In looking at the ruling, most liberal commentators have missed the point. Popular wisdom is that special interests groups and corporations will overrun Washington, causing the common man’s voice to be forgotten. This is a reasonable worry—and relevant legislation should be introduced to mitigate the clout of special interest groups in politics—but the negative effect of lobbyists has a negligible correlation with the weakening of the BCRA. Simply put, even with the BCRA’s abolished articles in place, lobbyists were, and would, still powerfully exert their influence in Washington.
With the obscuring of exactly whose best interests the government acts in, the term “special interest groups” has grown to encompass everyone from environmentalists upset with dilatory progress in pollution laws to African-American culture groups worried about their kids not getting into college.

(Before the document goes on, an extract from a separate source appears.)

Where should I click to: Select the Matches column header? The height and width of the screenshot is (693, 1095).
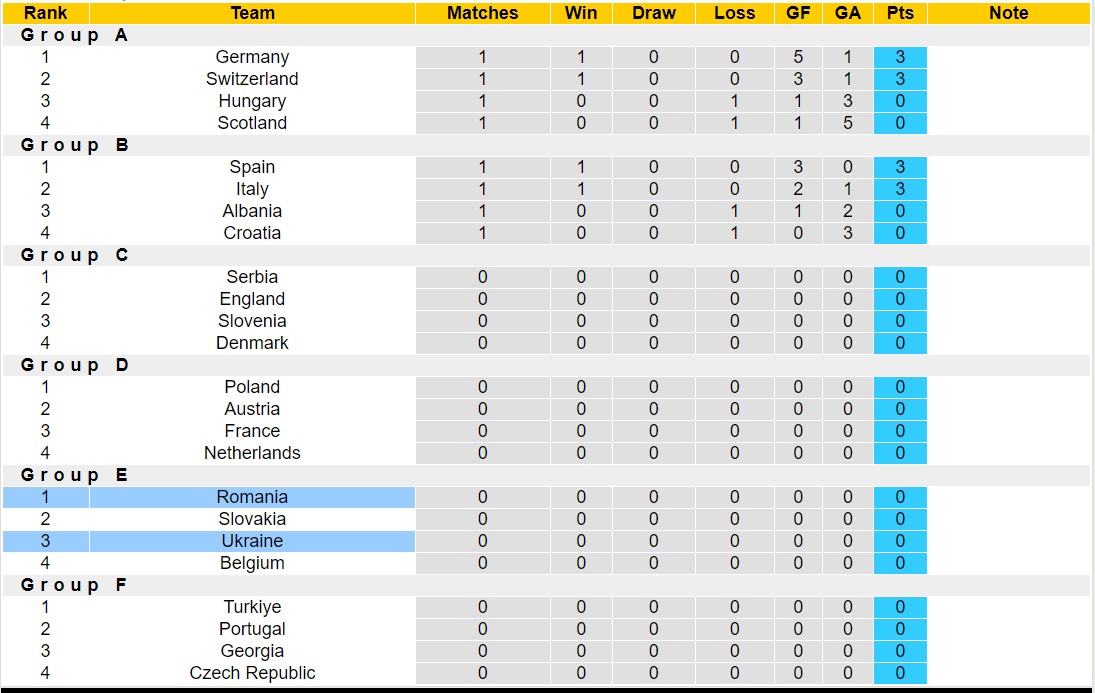point(482,13)
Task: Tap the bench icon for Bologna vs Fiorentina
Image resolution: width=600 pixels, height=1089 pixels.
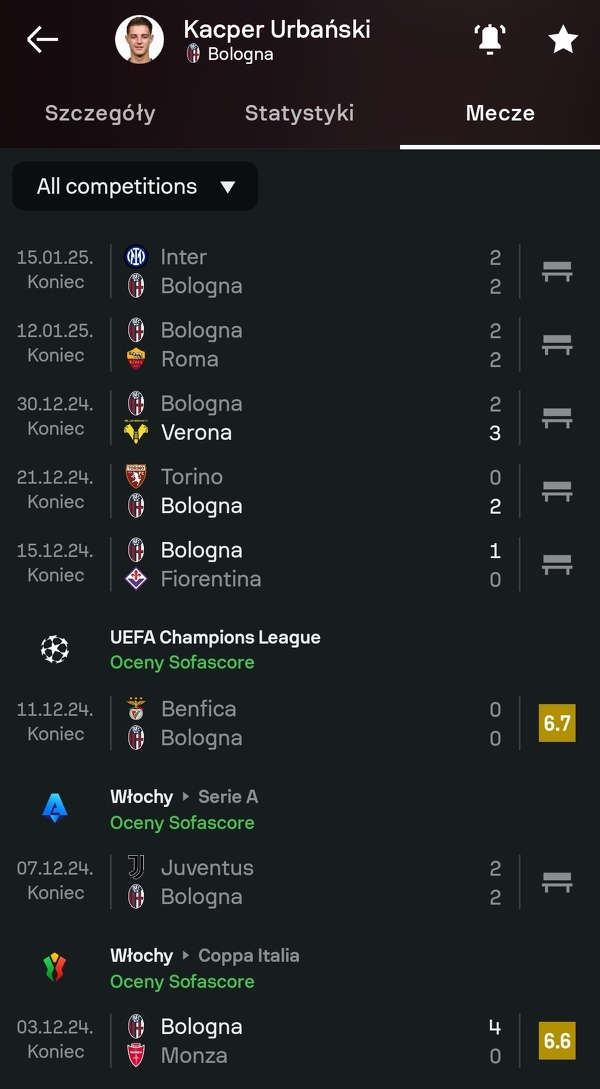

Regulating the lobby has become a complex entanglement of legality and ethics, the two of which seldom go hand-in-hand, and the shortcomings of this regulation is the fault of no one in particular—certainly not the Supreme Court.
The free speech rights that comprise a fundamental tenet of our Constitution, and even more so, our being, are the very rights that were being violated by the BCRA. Policies that try to control the influence of money in politics are well-intentioned but futile. And when they infringe upon our First Amendment, they’re wrong. After all, the First Amendment is at the core of what makes us Americans: It’s what allows stations like Fox News to continue operating. God knows what Americans would be doing on weeknights without the insights of commentators like Mr. O’Reilly.